>> START Given text
Kafka ensures high availability and durability for the most recent data. When an ingester restarts or crashes, it quickly catches up with the backlog of series written to Kafka during its downtime. This ensures that ingesters have gap-free series data once they are caught up.

This behavior is key because it allows a read quorum of one per partition. Queriers reading the most recent data from ingesters need to query only a single ingester for the relevant partition to guarantee consistency. Even if two random ingesters are unavailable, the read path remains healthy as long as there is at least one healthy ingester for each partition.

An ingester owns exactly one Kafka partition, but a partition can be assigned to multiple ingesters for high availability. As a best practice, assign two ingesters per partition. This corresponds to a replication factor of two.

For more information about sharding, refer to Series sharding in ingest storage architecture.

Series ingestion and querying in classic architecture

Note
This guidance applies to classic architecture. For more information about the supported architectures in Grafana Mimir, refer to Grafana Mimir architecture.

In classic architecture, distributors shard and replicate incoming series across ingesters, writing each series to RF different ingesters, where RF is the replication factor, three, by default. A write request is considered successful once all series are written to a quorum of ingesters, calculated based on the configured RF. For example, with an RF of three, a write request succeeds if each series is successfully written to at least two ingesters.

In this architecture, ingesters are involved in both the write and read paths. If two or more ingesters become unavailable, the write and read quorum may be lost, potentially causing a full outage.

When an ingester restarts or crashes, it cannot catch up with series that were written to its shard during downtime. This can result in gaps in the ingester’s data. Consequently, queriers also require a read quorum to guarantee consistency. A query succeeds if each series can be read from at least a quorum of ingesters that own that series. For example, with an RF of three, a read request succeeds if each series is successfully read from at least two ingesters.

For more information about sharding, refer to Series sharding in classic architecture.

Differences in read path availability between ingest storage and classic architecture

Because the read quorum behavior differs between the two architectures, ingest storage architecture is significantly more resilient to ingester failures.

The following chart models the probability of a read-path outage given a variable number of random unhealthy ingesters. We assumed 100 ingesters per zone, with three zones for the classic architecture (RF = 3) and two zones for the ingest storage architecture (RF = 2).
>> END Given text
>> START Data excerpt
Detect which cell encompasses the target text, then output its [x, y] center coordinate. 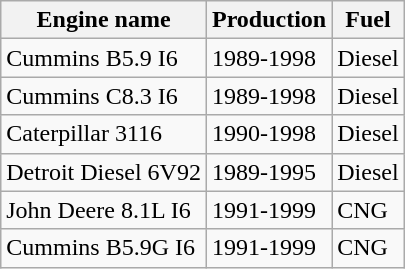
>> END Data excerpt
Reproduce the ingester passage from "An ingester owns" up to and including "factor of two.". The data has no connection to the ingester passage.

Complete answer:
An ingester owns exactly one Kafka partition, but a partition can be assigned to multiple ingesters for high availability. As a best practice, assign two ingesters per partition. This corresponds to a replication factor of two.